Xiao, T., Arnold, C., Zhao, D., Mou, L., Wickert, J., Asgarimehr, M. (2024 online): Deep Learning in Spaceborne GNSS Reflectometry: Correcting Precipitation Effects on Wind Speed Products. - IEEE Journal of Selected Topics in Applied Earth Observations and Remote Sensing.
https://doi.org/10.1109/JSTARS.2024.3453999


Cite as: https://gfzpublic.gfz-potsdam.de/pubman/item/item_5027895
Abstract
Deep learning techniques have shown the capability in GNSS reflectometry (GNSS-R) for retrieving geographical parameters based on GNSS-R observations. Recent studies have proved that such data-driven approaches can significantly improve the quality of ocean surface wind speed products retrieved from Delay-Doppler Maps (DDMs). However, based on the theoretical knowledge, several known error sources are associated with bias in the deep learning model estimations. Rain splashing on the ocean affects the surface roughness of the ocean, altering the scattering pattern of GNSS signals and consequently bringing in considerable bias in wind speed estimations. Correction of such bias is challenging because of its nonlinear dependency on different environmental and technical parameters.
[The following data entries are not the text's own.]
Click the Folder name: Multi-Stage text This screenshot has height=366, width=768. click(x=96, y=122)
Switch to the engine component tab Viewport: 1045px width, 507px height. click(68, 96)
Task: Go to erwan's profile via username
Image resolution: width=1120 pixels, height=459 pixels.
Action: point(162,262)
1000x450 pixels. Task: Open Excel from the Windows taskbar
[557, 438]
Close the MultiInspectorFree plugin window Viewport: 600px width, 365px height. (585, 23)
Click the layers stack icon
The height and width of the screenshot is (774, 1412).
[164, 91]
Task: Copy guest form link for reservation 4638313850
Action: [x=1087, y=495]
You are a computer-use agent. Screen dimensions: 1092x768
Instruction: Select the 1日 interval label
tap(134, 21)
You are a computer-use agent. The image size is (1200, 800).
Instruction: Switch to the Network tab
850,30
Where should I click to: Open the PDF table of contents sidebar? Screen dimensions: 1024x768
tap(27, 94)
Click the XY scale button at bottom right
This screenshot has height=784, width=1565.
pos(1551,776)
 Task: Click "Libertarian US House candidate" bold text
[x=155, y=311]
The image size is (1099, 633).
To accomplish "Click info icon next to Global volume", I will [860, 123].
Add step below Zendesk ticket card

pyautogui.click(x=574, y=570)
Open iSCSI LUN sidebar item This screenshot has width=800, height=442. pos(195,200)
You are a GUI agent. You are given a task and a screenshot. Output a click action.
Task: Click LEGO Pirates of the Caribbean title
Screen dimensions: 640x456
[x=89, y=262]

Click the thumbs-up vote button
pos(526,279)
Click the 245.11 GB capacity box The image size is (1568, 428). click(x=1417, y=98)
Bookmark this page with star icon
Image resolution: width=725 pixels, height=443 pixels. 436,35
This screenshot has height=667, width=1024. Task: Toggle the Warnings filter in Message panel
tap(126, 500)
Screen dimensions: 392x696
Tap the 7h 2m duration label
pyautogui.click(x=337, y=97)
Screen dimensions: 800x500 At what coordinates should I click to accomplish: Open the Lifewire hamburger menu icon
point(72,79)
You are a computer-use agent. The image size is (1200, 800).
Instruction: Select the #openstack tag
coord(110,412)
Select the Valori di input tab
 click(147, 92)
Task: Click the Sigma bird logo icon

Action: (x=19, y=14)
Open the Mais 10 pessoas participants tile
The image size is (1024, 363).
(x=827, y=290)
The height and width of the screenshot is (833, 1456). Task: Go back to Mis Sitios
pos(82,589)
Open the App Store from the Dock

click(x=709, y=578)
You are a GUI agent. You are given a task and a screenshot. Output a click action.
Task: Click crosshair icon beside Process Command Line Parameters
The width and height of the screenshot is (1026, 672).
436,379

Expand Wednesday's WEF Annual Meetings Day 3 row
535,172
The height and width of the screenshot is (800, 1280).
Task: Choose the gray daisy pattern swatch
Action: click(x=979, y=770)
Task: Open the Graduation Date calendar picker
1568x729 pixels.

Deep learning has the potential to learn such trends from corresponding environmental parameters and correct the associated biases. Therefore, we investigate how deep learning-based data fusion using precipitation data can correct the rain effect and improve wind speed estimations. Our proposed fusion model outperforms both the baseline model and the operational Minimum Variance Estimator (MVE) method on unseen dataset. The root mean square error (RMSE) of our fusion model is 3.3% better than the baseline model and 30% better than the MVE method. For samples affected by rain, our fusion model also shows superior performance compared to the baseline model. Specifically, the retrieval RMSE of the fusion model is improved by 1.9% overall, with a 3.6% improvement in the low wind speed range ( < 4 m/s) and a 17% improvement in the high wind speed range ( > 16 m/s).